For soil application sites where you are taking soil core samples to document baseline carbon content and post-application change, a T-handle soil core sampler is the right tool. Stainless steel, non-contaminating, reusable. For composite sampling, collect cores from multiple points across the application area and combine into a single Whirl-Pak before sealing.
A cool box (Coleman Xtreme or equivalent) handles transport from site to lab for samples that need refrigerated dispatch. For samples going by courier, use a sealed insulated box with frozen ice packs — the lab should advise on their specific requirements.
Every sample bag must be labelled immediately at the point of collection. Handwritten labels on Whirl-Pak bags with a permanent marker are acceptable for most methodologies, but a portable label printer (Brother P-touch H110) produces more legible, durable labels and reduces transcription errors when batch codes need to match production records exactly. For producers running multiple kilns with high batch volumes, the time saving and error reduction justifies the cost.
Biochar production temperature determines the degree of carbonisation and therefore the H/Corg ratio that your credit yield depends on. Puro requires documented production temperatures for each batch. For continuous pyrolysis units, the kiln's onboard instrumentation typically handles this. For batch kilns (traditional flame-curtain, Adam retort, TLUD), you need a standalone data logger or thermocouple system.
The Govee CO2 and temperature monitor covers ambient monitoring at the production site. For in-kiln temperature logging, you need a high-temperature thermocouple (600–1200°C range) rather than a standard data logger — this is specialist instrumentation that goes beyond what's covered in this guide.
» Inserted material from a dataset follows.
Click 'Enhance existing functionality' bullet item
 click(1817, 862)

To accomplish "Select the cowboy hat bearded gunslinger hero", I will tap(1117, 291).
If your kiln manufacturer does not provide integrated temperature logging, contact your methodology's technical team before investing in instrumentation.
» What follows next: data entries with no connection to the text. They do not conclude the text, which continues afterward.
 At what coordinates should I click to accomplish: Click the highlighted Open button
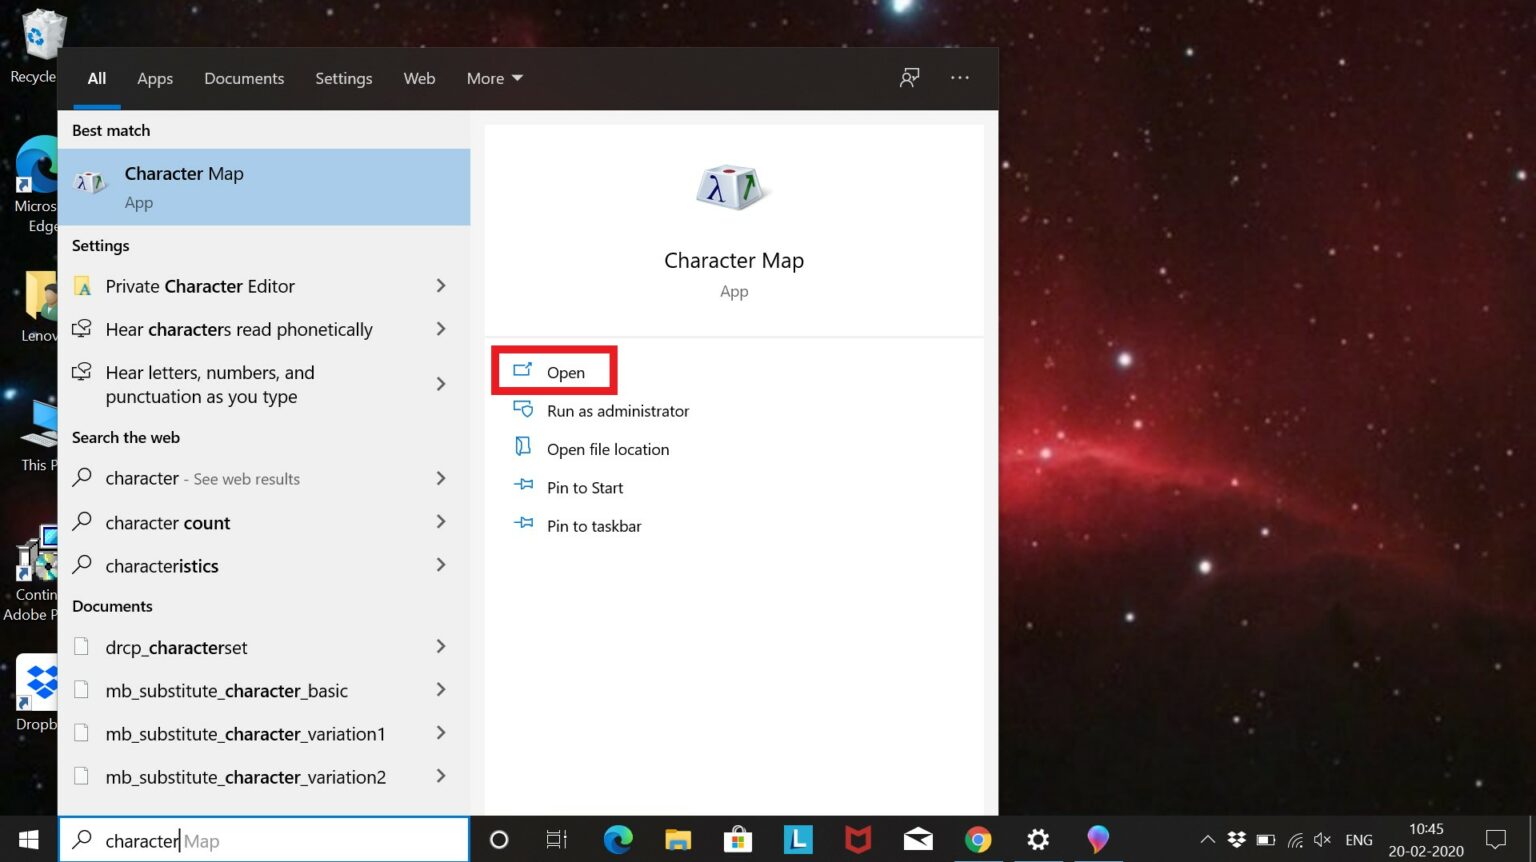point(555,371)
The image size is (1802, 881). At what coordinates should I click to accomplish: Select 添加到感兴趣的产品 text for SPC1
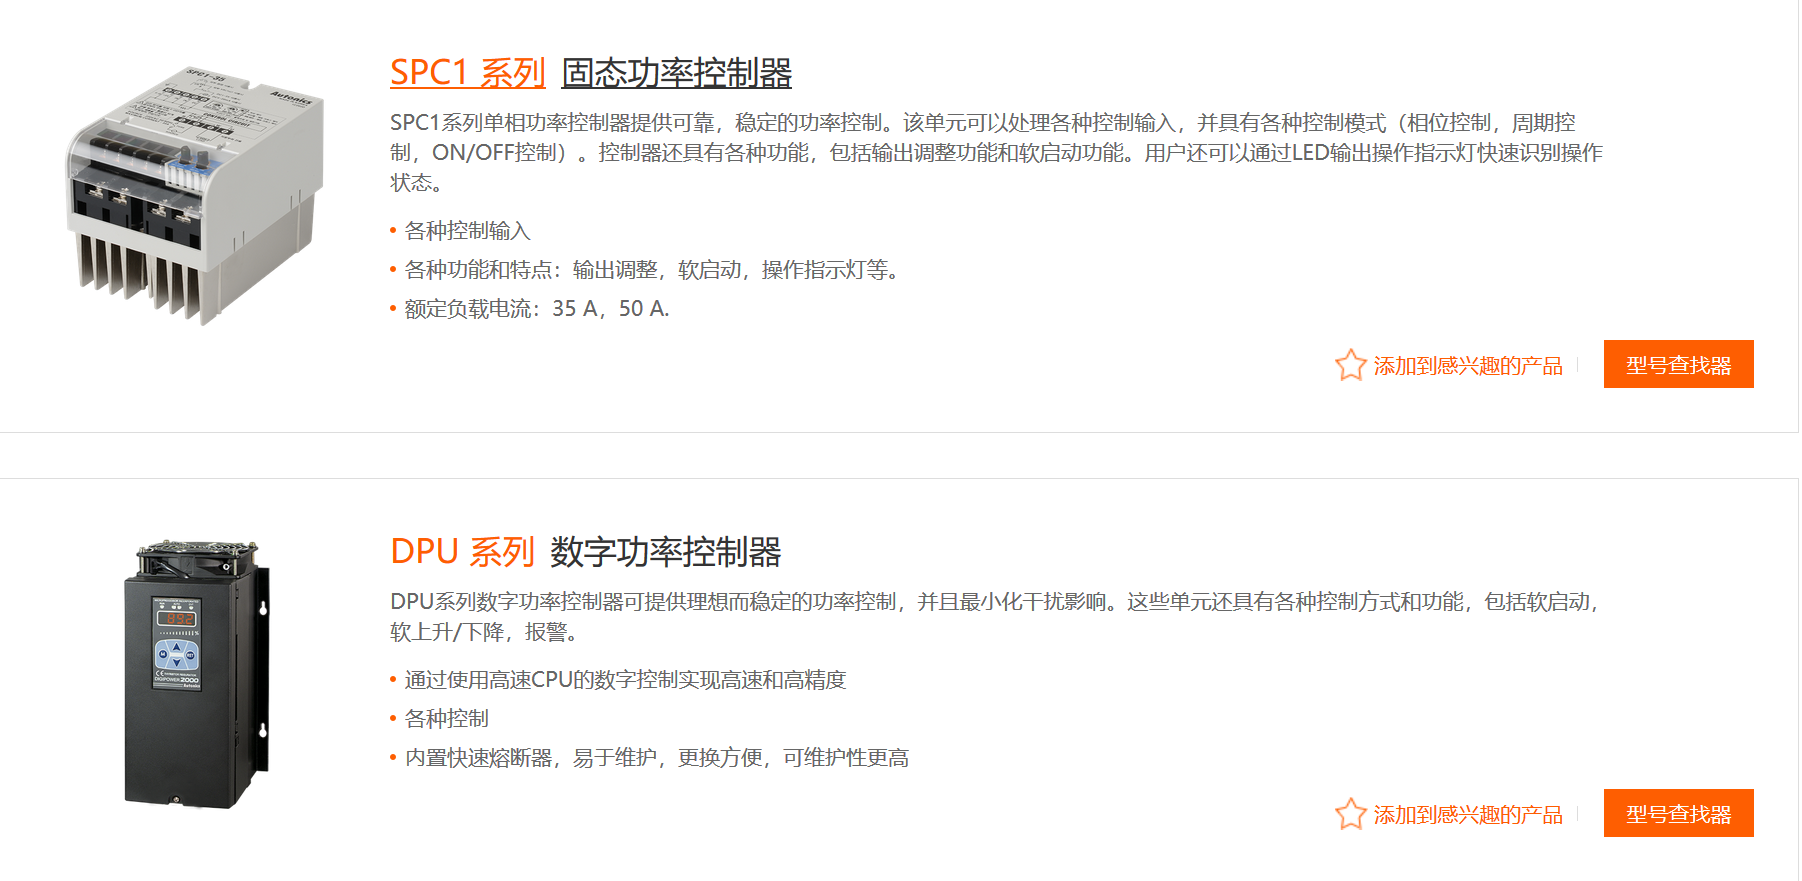[x=1467, y=366]
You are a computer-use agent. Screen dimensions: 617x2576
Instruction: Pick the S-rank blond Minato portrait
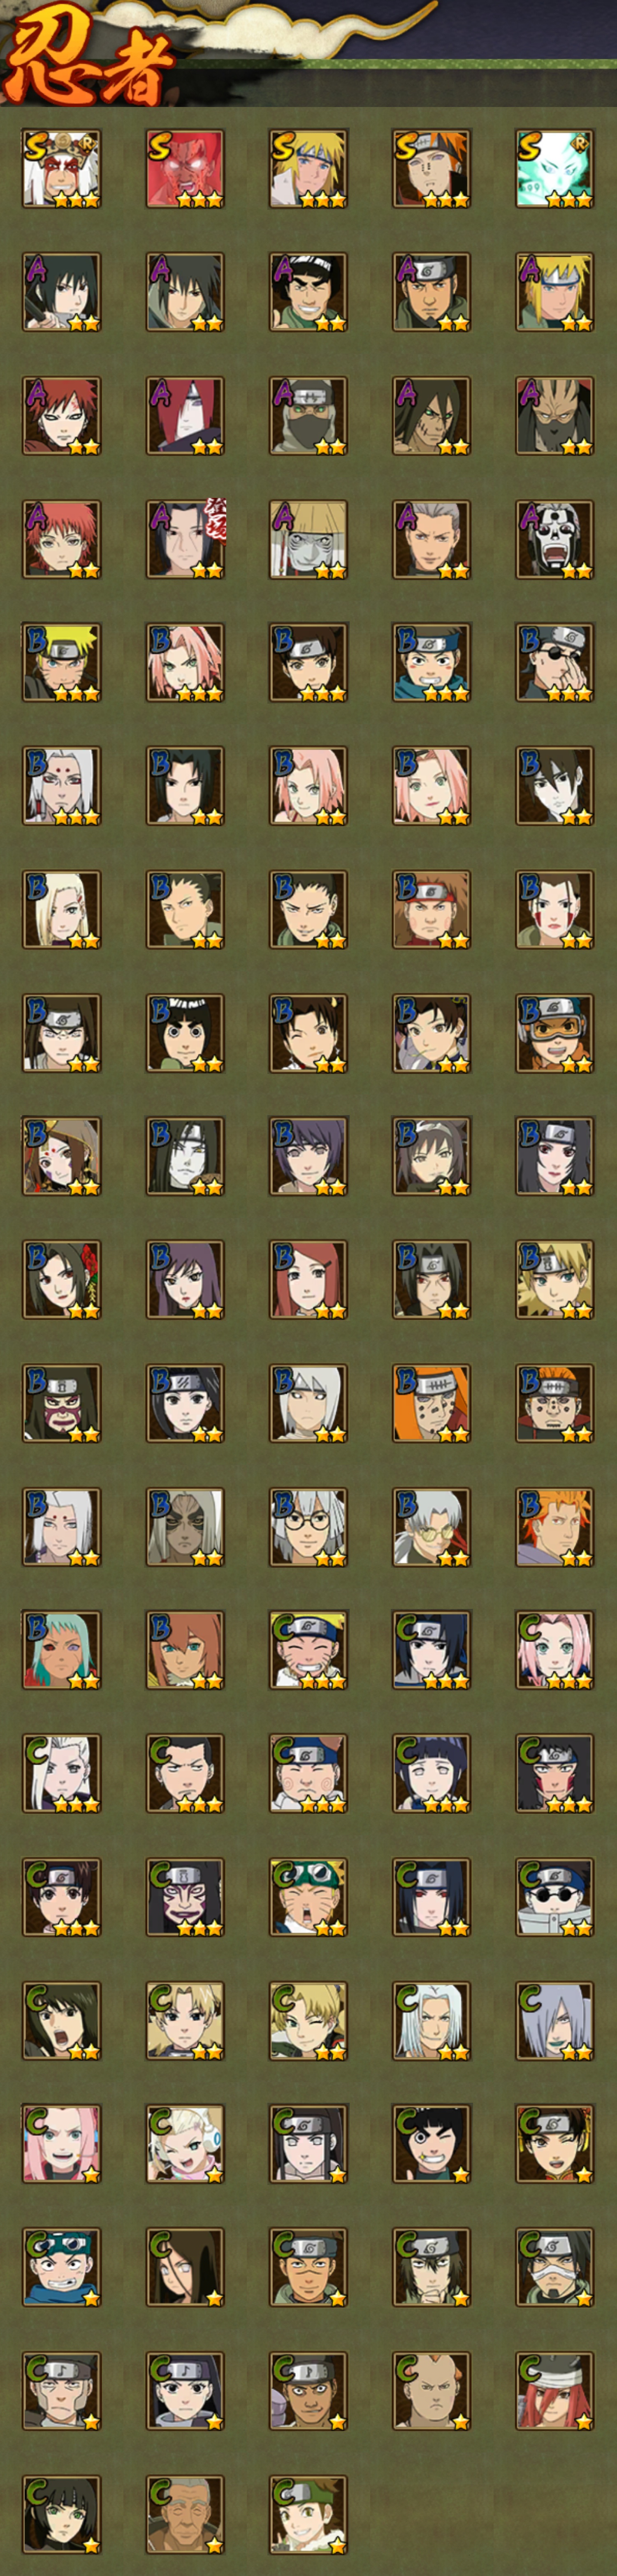pos(308,168)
Production records, sampling logs and delivery documentation should be captured digitally where possible, with signed paper backup. KoboCollect is appropriate for structured data entry — batch records, sampling events, delivery confirmations — and produces exportable datasets that simplify annual reporting. A budget Android phone runs KoboCollect reliably and costs less than the lab analysis fee for a single biochar sample.
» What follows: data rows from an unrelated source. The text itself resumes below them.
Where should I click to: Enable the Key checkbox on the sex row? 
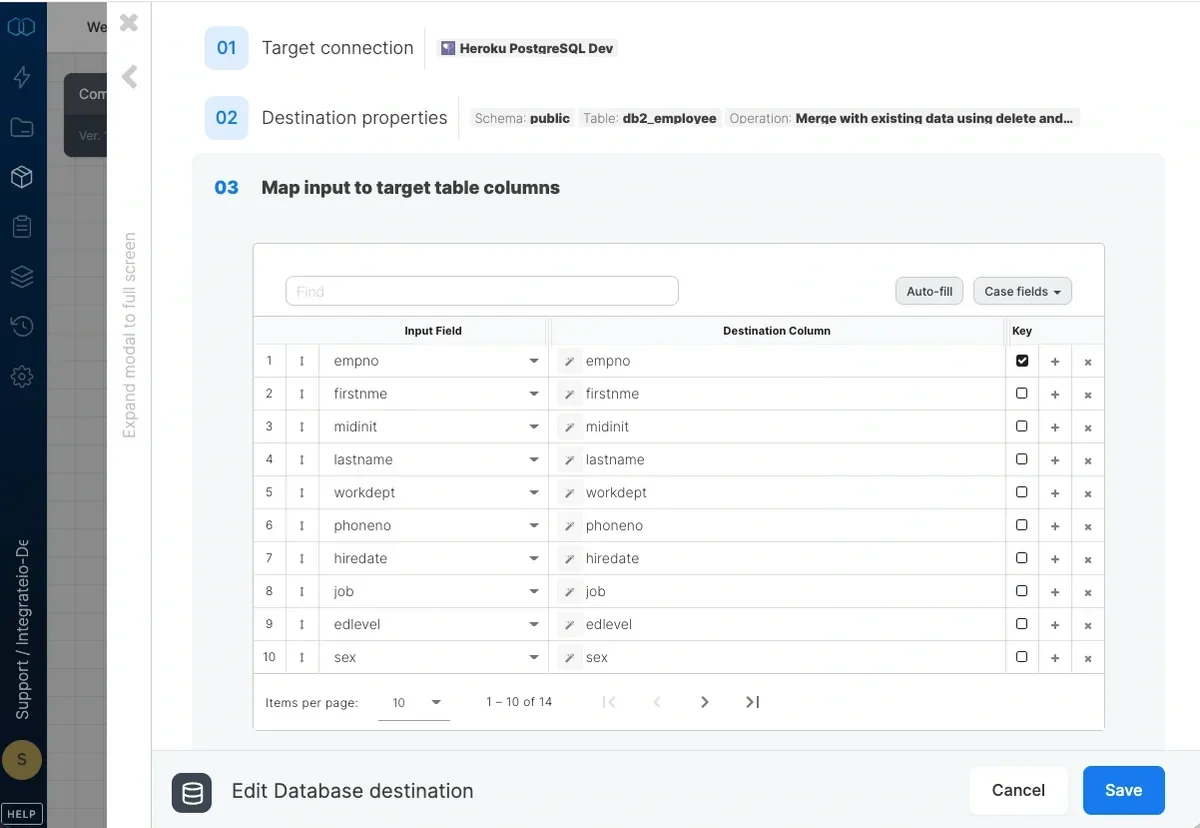(x=1021, y=657)
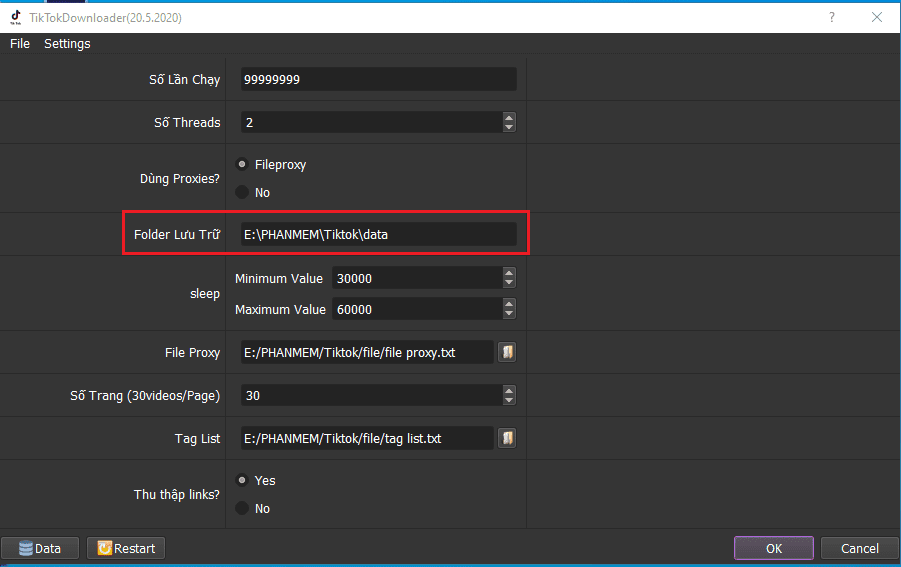901x567 pixels.
Task: Decrease Số Trang value with down arrow
Action: 509,400
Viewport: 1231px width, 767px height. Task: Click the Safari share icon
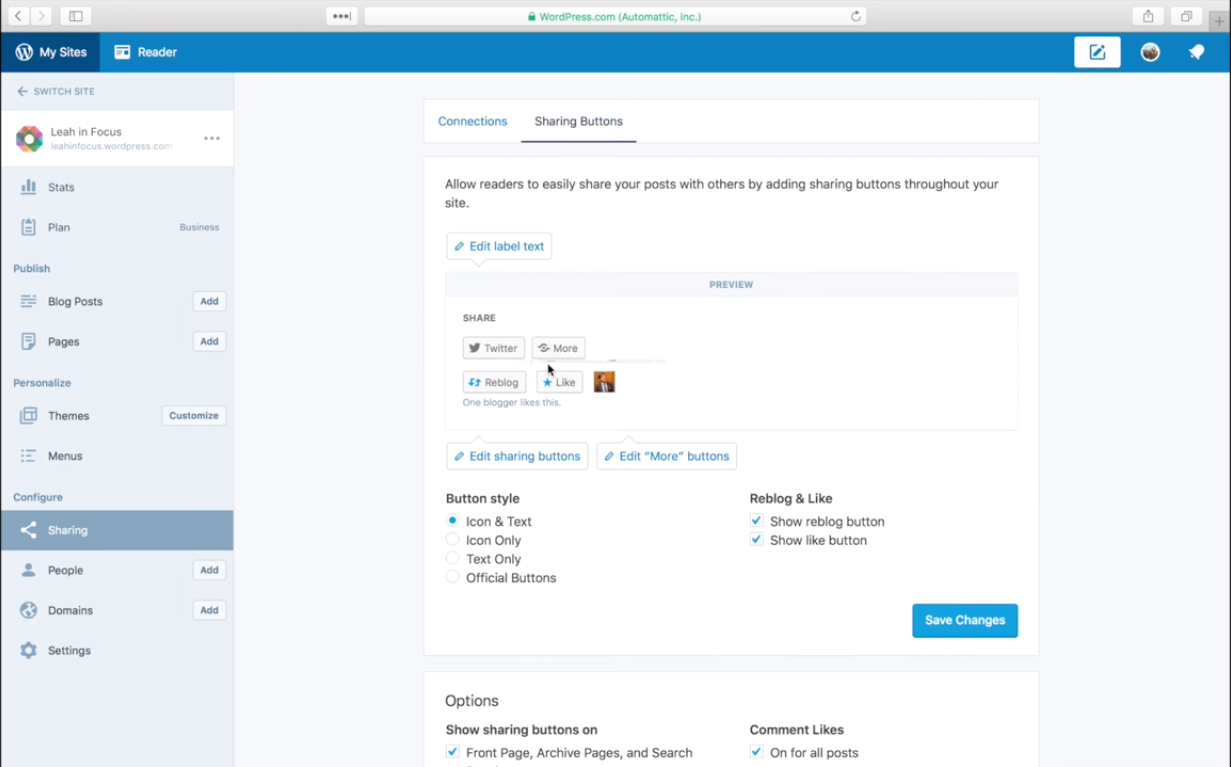tap(1148, 16)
For the office or site hut where data is consolidated, reviewed and submitted to the registry, a Chromebook handles KoboToolbox web interface, Google Sheets for production tracking, and PDF export for audit packages. The auto-update and malware resistance of Chrome OS reduces IT risk at remote production sites where IT support is unavailable.
For projects claiming soil application co-benefits (improved soil pH, water retention, crop yield), baseline soil measurements are required before application and at defined monitoring intervals post-application. A calibrated digital pH meter (Apera PH60 or Bluelab pH Pen) provides the accuracy needed for baseline documentation. A 4-in-1 soil meter (pH, moisture, temperature, light) is sufficient for preliminary screening but not for baseline records that go into a monitoring report — use a dedicated calibrated pH meter for those readings.
Not equipment failure — documentation gaps. A batch with no timestamp in the production log. A sample bag with only a batch number, no date or operator name. A lab report that does not match the batch identifier on the sample bag because the code was transcribed differently. A gap of several weeks in the production records because 'nothing was happening' — but Puro requires continuous records of all production periods including idle periods. Invest in the protocol before investing in equipment.
The equipment list for a small biochar producer is short and inexpensive. The documentation protocol is what takes time to establish and what auditors scrutinise most carefully. If you are approaching your first verification, ask your verifier (VVB) to review your documentation system before your monitoring period begins rather than after.